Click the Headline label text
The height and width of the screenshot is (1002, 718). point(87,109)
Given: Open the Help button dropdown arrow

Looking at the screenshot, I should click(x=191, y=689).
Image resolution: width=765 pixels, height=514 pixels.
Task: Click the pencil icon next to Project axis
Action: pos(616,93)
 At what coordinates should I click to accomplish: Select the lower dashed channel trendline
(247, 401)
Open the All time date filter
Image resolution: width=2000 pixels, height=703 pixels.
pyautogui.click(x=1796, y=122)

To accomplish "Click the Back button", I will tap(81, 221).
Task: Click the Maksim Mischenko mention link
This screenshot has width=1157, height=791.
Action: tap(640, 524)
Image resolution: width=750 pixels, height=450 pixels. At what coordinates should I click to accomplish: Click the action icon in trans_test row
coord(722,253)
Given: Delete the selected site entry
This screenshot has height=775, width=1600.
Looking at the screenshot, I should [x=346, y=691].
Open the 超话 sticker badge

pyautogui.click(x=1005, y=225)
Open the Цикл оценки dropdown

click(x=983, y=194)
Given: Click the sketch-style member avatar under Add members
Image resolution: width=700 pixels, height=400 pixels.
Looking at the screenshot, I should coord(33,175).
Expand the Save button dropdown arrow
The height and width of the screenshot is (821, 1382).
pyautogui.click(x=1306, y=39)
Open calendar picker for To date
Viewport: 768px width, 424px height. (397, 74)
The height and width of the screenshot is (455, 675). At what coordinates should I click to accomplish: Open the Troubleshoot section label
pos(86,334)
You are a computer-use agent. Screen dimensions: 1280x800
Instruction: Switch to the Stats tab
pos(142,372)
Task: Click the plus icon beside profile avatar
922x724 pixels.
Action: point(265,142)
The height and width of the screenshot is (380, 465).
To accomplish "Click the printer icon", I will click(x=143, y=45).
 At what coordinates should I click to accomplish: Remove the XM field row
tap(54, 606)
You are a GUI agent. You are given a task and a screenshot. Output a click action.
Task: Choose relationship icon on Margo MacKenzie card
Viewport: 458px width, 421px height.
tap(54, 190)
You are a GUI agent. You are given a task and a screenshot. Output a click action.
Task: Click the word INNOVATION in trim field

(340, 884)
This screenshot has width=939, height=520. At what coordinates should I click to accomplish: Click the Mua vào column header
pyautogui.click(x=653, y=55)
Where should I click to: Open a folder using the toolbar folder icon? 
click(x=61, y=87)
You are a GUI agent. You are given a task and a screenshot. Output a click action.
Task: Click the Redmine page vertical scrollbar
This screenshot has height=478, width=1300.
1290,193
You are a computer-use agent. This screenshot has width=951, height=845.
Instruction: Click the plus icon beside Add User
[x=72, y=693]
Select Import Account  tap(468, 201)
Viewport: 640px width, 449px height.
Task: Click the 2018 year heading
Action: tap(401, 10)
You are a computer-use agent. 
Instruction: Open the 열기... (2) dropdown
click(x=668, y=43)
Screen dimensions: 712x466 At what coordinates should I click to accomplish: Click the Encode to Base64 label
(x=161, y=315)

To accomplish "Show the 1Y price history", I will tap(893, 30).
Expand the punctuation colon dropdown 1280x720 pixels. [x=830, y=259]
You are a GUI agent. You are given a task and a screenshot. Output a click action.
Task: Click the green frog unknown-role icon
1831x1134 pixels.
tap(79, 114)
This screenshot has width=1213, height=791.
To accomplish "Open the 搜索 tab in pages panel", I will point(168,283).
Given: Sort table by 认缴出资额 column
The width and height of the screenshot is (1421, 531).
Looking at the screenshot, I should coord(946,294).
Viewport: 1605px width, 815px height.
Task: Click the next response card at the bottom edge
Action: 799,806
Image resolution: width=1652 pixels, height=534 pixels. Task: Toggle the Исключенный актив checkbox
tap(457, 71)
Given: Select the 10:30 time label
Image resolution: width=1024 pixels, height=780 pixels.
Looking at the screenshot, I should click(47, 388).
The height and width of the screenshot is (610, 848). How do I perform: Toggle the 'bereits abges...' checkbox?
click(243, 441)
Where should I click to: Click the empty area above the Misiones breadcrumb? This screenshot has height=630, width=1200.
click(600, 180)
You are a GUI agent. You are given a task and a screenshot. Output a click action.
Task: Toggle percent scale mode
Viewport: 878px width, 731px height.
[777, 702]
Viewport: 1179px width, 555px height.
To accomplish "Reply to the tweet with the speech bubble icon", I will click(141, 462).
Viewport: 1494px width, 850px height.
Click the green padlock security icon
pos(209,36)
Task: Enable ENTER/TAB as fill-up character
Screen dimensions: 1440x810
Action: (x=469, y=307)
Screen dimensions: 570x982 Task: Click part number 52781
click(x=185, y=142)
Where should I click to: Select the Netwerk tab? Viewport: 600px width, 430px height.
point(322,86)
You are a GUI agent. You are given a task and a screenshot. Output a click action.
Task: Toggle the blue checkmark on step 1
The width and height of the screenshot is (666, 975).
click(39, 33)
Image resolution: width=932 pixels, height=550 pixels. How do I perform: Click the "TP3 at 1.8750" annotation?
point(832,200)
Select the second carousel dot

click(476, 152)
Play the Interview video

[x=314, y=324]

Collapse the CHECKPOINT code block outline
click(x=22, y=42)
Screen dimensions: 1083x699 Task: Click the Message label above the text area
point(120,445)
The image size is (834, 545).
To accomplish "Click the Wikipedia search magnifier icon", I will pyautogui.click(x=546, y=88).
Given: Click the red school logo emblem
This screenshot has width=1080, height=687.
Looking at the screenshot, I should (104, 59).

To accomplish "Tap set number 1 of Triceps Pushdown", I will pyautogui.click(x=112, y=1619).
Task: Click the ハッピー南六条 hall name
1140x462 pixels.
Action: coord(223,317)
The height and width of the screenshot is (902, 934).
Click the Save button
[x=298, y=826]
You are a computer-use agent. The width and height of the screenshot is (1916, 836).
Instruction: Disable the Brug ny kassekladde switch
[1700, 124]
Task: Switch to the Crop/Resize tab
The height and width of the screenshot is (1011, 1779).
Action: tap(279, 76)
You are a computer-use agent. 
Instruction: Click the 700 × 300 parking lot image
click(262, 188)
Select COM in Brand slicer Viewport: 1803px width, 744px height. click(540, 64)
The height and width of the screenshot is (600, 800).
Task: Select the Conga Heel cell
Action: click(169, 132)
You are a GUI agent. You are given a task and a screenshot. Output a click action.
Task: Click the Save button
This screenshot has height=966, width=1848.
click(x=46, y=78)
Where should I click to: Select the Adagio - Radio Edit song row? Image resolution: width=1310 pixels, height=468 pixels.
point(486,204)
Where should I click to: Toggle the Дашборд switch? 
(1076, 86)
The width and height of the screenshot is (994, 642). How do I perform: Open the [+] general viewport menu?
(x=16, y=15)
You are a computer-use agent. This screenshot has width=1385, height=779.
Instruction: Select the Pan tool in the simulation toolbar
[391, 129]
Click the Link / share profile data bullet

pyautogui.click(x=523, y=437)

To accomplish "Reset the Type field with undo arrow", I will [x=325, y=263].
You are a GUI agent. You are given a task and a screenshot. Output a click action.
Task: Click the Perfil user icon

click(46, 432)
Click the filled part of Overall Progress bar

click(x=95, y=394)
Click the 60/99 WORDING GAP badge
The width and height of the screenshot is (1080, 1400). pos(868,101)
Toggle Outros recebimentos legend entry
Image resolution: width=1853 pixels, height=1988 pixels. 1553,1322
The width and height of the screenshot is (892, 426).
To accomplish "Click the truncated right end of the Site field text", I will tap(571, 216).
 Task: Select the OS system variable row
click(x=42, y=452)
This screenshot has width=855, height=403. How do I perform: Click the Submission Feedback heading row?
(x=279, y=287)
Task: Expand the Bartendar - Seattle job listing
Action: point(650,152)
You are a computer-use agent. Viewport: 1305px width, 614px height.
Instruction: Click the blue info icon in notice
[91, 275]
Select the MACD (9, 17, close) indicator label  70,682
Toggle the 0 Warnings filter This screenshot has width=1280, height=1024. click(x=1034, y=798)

════

Problem to work on: From the data above, pick out each line containing "avatar" and copy it.

Problem solution:
Given: Click the sketch-style member avatar under Add members
Task: Click the plus icon beside profile avatar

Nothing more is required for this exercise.